On the way out, Aaron gave me his senior photo, a little wallet-sized memento – the facial hair visible above his lip caused me to smile. I’d never seen his full face. At the Senior Farewell Party earlier in the week, Marta and I posed for a photo outside the football stadium, maskless for the first time. She’s been in my class all year, but I didn’t know she wore braces. Her nose and mouth looked different from how I imagined it. 

Bidding adieu on Zoom was anti-climactic – even though teachers made little speeches about resilience and perseverance. “Does anyone want to turn on their camera to wave goodbye?” A few faces popped up briefly on my screen, but most virtual students just disappeared when class was over. Some have chosen to skip the in-person graduation ceremony in two weeks as well, remaining enigmatic little black boxes in perpetuity. 

It’s too raw to process what this pandemic year has meant for young people. I’m a married woman with decades-long friendships to bolster me throughout the year. However, I’ve been back at school for two months, and have nearly forgotten how to make small talk. Kids will be affected for the rest of their lives in ways we can only imagine – a new kind of PTSD will take hold as a year of social isolation becomes a silent national crisis.

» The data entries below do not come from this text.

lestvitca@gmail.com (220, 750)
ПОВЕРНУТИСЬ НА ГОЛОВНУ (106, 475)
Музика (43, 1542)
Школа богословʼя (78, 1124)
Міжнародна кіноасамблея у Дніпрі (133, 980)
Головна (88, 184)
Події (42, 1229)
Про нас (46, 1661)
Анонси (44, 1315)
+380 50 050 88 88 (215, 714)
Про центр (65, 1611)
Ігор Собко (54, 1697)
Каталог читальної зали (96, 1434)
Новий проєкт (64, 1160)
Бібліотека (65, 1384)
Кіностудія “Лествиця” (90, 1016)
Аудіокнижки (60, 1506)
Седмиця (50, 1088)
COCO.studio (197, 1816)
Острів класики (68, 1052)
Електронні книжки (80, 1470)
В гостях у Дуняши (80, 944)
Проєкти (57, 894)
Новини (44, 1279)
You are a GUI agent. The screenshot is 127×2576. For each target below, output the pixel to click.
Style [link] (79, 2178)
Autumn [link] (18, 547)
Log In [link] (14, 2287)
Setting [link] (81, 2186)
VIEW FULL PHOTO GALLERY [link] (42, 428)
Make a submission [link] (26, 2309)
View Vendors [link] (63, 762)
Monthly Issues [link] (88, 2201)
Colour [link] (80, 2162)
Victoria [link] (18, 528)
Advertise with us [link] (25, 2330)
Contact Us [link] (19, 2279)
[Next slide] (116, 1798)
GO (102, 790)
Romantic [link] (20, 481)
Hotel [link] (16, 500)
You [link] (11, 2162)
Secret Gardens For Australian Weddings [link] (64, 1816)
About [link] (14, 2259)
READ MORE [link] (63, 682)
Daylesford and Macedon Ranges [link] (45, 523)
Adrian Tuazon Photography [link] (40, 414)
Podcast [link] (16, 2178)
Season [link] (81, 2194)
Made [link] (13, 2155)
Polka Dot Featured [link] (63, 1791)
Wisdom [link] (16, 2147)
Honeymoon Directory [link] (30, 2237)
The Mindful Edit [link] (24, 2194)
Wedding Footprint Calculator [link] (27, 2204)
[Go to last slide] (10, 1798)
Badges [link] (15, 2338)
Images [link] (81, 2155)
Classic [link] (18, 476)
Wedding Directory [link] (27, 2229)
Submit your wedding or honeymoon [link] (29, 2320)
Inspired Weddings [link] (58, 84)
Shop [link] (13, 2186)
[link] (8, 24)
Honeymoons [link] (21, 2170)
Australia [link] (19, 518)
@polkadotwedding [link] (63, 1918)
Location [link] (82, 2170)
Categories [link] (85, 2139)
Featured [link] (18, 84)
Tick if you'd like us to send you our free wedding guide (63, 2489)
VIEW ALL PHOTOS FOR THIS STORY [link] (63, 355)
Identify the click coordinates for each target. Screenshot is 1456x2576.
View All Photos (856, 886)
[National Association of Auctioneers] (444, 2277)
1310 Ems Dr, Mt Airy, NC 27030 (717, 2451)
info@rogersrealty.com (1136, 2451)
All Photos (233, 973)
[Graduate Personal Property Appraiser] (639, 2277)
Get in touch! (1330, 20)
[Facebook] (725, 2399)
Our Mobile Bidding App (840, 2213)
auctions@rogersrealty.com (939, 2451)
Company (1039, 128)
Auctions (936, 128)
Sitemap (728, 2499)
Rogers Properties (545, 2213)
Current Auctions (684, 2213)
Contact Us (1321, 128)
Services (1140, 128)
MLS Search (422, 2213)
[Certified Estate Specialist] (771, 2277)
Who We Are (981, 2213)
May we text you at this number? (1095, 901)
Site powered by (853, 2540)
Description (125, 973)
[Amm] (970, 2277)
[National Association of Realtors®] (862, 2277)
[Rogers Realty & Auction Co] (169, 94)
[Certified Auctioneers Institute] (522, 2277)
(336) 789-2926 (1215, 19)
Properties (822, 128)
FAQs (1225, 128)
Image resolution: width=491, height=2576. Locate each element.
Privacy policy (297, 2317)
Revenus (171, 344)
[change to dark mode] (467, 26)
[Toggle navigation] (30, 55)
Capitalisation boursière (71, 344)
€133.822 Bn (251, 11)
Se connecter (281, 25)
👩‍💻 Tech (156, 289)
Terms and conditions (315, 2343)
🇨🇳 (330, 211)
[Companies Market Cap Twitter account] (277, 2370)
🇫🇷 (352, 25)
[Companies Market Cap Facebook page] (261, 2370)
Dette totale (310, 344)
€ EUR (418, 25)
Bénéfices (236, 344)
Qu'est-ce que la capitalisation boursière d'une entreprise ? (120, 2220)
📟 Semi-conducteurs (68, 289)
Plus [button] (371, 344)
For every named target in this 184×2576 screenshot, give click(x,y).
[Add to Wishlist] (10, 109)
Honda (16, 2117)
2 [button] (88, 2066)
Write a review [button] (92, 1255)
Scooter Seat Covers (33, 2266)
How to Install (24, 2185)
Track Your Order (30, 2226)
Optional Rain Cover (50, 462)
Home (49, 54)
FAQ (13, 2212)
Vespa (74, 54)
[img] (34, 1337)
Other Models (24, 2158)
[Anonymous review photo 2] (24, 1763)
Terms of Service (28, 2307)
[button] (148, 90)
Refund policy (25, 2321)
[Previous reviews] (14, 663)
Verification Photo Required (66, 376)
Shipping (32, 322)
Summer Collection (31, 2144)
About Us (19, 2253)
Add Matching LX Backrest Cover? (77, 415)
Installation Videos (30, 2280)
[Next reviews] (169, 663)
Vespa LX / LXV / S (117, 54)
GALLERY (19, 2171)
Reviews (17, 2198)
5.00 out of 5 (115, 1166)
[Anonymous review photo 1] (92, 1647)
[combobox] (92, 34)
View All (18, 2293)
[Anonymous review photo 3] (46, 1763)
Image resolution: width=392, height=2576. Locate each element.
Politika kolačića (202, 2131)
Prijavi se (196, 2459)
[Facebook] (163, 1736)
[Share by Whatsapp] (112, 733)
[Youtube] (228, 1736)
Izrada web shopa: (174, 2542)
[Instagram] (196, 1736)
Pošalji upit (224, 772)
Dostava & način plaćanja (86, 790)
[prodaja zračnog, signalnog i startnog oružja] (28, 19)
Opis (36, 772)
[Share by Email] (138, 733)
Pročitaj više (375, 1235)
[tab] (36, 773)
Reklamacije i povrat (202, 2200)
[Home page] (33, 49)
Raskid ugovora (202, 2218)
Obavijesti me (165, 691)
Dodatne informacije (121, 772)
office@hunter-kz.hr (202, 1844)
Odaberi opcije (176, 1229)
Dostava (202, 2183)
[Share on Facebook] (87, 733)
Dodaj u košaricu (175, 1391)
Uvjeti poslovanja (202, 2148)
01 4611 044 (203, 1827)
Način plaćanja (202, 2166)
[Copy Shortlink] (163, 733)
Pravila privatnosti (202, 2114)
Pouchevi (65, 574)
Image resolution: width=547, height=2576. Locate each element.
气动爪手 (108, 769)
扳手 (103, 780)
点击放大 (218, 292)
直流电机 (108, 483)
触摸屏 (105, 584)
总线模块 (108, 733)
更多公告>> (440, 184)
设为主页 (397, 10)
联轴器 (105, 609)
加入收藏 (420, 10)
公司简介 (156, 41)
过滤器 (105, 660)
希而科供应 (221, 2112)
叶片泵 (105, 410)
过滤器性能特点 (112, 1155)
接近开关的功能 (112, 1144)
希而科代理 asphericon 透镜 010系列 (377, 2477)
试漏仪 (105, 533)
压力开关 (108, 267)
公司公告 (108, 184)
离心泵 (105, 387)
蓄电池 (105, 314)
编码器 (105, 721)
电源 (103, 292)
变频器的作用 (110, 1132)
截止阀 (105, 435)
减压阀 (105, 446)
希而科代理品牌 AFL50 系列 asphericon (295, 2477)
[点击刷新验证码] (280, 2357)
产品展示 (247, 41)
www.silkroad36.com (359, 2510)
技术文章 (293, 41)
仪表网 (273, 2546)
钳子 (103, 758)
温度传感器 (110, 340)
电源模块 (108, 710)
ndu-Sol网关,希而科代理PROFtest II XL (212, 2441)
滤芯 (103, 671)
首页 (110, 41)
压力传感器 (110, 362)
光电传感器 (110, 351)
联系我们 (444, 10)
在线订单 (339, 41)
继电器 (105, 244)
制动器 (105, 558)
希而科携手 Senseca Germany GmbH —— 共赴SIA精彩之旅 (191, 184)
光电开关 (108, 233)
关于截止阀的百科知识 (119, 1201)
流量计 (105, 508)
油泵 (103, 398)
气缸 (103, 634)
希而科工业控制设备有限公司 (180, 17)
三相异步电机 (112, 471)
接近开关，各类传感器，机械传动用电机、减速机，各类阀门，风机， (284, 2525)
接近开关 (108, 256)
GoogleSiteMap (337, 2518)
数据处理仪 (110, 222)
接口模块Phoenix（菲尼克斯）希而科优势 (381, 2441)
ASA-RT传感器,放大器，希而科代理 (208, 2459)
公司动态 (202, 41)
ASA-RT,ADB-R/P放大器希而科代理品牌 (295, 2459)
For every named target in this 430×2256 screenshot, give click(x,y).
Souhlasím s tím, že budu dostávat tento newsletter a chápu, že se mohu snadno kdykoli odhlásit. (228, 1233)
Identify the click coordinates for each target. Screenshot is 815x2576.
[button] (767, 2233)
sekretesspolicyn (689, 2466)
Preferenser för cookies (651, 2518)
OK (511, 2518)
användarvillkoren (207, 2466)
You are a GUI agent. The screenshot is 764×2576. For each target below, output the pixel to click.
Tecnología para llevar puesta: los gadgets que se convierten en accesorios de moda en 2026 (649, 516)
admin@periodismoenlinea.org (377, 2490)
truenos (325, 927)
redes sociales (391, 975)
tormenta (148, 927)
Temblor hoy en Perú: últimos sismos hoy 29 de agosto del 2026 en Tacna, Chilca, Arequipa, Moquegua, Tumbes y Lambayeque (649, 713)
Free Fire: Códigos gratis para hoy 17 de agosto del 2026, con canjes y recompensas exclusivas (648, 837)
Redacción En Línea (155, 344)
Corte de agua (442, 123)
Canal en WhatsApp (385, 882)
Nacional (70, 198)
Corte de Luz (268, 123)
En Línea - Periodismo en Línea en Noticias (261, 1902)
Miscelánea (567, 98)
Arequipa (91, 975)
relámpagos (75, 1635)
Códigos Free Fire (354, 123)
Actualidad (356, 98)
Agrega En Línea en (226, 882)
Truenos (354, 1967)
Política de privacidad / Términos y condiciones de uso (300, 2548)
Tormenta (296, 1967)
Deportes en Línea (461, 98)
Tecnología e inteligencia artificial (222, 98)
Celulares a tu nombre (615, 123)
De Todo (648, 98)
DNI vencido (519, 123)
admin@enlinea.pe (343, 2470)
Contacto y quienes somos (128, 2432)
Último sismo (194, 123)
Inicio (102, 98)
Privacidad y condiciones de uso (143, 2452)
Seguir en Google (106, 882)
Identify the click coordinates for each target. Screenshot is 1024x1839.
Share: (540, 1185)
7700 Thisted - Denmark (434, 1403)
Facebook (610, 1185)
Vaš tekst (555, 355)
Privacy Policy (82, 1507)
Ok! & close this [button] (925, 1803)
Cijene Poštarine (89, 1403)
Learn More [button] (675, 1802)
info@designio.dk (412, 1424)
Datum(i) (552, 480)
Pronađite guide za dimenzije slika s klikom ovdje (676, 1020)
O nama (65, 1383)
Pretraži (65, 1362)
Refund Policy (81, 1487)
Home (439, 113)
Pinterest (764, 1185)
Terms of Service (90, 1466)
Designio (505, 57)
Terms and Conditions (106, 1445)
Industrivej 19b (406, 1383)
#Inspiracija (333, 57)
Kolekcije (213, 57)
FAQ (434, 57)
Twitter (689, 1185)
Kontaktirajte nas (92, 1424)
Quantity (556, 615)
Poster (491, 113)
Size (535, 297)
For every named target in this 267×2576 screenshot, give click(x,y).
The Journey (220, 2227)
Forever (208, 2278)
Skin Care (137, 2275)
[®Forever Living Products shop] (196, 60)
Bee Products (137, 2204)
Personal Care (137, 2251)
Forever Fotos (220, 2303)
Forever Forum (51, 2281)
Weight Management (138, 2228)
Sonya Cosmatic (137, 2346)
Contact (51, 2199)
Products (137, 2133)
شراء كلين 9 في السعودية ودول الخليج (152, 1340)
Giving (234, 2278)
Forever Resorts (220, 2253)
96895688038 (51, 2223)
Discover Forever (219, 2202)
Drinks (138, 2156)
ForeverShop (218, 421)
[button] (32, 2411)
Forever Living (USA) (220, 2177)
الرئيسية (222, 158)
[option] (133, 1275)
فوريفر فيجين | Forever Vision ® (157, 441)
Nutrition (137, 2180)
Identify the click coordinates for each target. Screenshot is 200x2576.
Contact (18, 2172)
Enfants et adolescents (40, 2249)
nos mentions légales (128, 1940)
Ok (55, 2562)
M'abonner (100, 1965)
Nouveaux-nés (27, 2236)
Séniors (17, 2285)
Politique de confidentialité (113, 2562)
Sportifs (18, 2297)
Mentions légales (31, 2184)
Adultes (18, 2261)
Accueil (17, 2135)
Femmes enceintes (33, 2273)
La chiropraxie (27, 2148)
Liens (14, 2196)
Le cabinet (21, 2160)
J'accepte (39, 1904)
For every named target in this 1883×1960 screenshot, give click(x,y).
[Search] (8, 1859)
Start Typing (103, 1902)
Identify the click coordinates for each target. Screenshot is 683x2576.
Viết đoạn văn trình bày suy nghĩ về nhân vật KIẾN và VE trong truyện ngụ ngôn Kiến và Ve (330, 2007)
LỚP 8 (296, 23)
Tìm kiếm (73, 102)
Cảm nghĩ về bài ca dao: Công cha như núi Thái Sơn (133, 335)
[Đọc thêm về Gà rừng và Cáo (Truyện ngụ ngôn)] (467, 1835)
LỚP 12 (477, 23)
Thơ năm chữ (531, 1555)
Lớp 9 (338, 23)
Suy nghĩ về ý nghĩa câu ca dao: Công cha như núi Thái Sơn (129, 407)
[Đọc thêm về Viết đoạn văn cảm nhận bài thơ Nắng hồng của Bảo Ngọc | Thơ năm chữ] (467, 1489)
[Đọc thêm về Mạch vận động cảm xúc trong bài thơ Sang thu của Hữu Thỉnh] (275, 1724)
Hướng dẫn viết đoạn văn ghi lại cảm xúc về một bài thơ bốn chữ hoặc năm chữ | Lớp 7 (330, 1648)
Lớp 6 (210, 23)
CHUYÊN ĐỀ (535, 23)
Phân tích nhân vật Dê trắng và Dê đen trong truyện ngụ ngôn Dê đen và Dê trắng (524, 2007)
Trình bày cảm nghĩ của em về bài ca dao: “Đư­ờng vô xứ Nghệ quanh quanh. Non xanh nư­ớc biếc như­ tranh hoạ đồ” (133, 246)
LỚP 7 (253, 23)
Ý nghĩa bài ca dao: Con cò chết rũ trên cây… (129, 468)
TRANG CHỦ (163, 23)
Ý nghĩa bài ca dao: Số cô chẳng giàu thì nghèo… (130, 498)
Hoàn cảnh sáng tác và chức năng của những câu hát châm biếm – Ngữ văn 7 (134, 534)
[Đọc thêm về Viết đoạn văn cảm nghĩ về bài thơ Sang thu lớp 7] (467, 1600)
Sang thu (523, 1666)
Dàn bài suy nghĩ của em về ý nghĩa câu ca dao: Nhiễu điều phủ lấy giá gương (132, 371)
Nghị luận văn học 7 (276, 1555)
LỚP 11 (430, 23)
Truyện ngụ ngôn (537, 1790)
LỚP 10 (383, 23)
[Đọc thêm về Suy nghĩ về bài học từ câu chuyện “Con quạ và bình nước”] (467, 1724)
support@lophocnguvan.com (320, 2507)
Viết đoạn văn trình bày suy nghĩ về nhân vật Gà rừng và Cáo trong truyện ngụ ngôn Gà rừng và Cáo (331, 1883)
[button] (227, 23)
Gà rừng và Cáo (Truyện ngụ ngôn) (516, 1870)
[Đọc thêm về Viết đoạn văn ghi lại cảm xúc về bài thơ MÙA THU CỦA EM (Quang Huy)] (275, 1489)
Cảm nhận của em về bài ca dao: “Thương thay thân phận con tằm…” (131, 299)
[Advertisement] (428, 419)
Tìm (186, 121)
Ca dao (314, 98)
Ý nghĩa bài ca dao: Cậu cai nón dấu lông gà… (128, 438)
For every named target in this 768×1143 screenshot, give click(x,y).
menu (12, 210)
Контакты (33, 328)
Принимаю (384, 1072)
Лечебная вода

I hope that our school system will examine some of the old policies and procedures. What used to seem so normal — 18-year-olds asking for permission to use the rest room, penalizing kids for missing a due date — already seems antiquated. We will need to teach students how to talk to each other, how to interact as a class. We need to address the deep mental health challenges that will affect teaching and learning.

But the graduating class of 2021 will be on their own to figure it all out, to heal from the traumatic year. I hope that they’ll be okay as we send them off to “the real world.” I hope they’ll teach us all how to be resilient and persevere through hardship. I hope they come back to say hello and introduce themselves again one day. These seniors will remain in my heart forever.

Rowing upstream

To paraphrase a Greek philosopher: “You can never step in the same river twice.”

For the past 13 months the river has sustained me while the rest of the world turned upside down. I’m so lucky to engage in an outdoor sport where social distancing is the norm. My happy place is a single in the middle of the river.

I’ve been rowing and coaching on the Anacostia River in Washington, DC since 2006. Every year, a new group of young people learn how to row. They learn new vocabulary: port, starboard, feather, catch, gunwale, coxswain, oarlock. And they learn sportsmanship and team work. They learn technical skills and how far they can push themselves physically.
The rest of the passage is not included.